Bir Zamanlar Çukurova’nın Çetin’i Aras Şenol İle Keyifli Bir Sohbet

ATV ekranlarında yayınlanan, perşembe gününün vazgeçilmez dizisi Bir Zamanlar Çukurova’da Çetin karakterine hayat veren yetenekli oyuncu Aras Şenol ile birlikte keyifli bir sohbet gerçekleştirdik.

Biz, onu Yılmaz’ın (Uğur Güneş) yakın dostu, Ali Rahmet Fekeli’nin (Kerem Alışık) sağ kolu olarak tanıdık, bunların yanında şu sıralarda da Selin Genç  ile olan partnerliğini severek takip etmekteyiz.

Aras Şenol, 4 Temmuz 1993 İstanbul doğumludur. Sevilen oyuncu, Yeditepe Üniversitesi Tiyatro mezunu. Tiyatro oyunculuğunun yanı sıra 2018’den beri Bir Zamanlar Çukurova dizisinde Çetin karakterini canlandırmaktadır. 182 cm boyunda, 74 kilo ve Yengeç burcudur.                

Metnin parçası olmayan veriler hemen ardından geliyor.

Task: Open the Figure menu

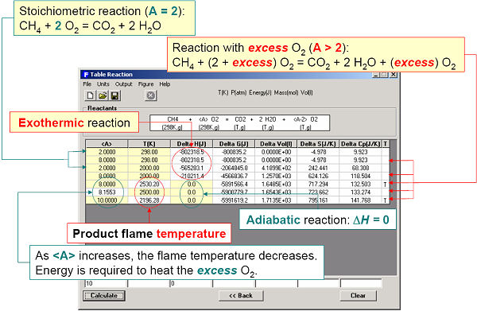Action: (x=145, y=84)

Gelin beraber Aras Şenol’u daha yakından tanıyalım ve merak ettiklerimizi kendisine soralım.

Aras Şenol

Merhaba Aras Bey, biraz klasik bir giriş yapacağız 🙂 İnsanlar sizi Bir Zamanlar Çukurova’nın Çetin’i olarak tanıyor, peki gerçek hayattaki Aras Şenol nasıl biridir?

İnsanın kendini tanımlaması biraz zor ama dostlarımın bana genel olarak söylediği eğlenceli, gülmeyi seven biri olduğum. Anda kalmayı seviyorum. Her anın tadını çıkarmaya çalışıyorum.

Bir Zamanlar Çukurova serüveniniz nasıl başladı? Senaryoyu okuduğunuzda ne hissettiniz?

Ben, diziye 7. bölümde dahil oldum. Adana’ya geldiğimde henüz dört bölüm yayınlanmıştı. Hemen açıp hepsini tek solukta bitirdim. Hikaye, beni inanılmaz etkilemişti. Böyle bir hikayede ve bu projede olmak çok güzel.

ARAS ŞENOL: “BİR ZAMANLAR ÇUKUROVA’DA YEŞİLÇAM ETKİSİ VAR.”

Bir Zamanlar Çukurova dizisinin bu kadar sevilmesi hakkında ne düşünüyorsunuz? Size göre dizinin başarılı olmasındaki en önemli etken nedir?

Bence bunun ilk nedeni, bir dönem hikayesi olması. İnsanların özlediği, izlemek istediği bir dönemde geçiyor dizi. Yeşilçam etkisi var. Bu, seyirciyi etkilemiş olabilir diye düşünüyorum. İkinci neden ise karakterler. Dizideki her karakterin haklı sebepleri var. Seyirci bütün karakterler ile özdeşlik kurabiliyor. Bence, bu da dizinin izlenebilirliğini artırıyor.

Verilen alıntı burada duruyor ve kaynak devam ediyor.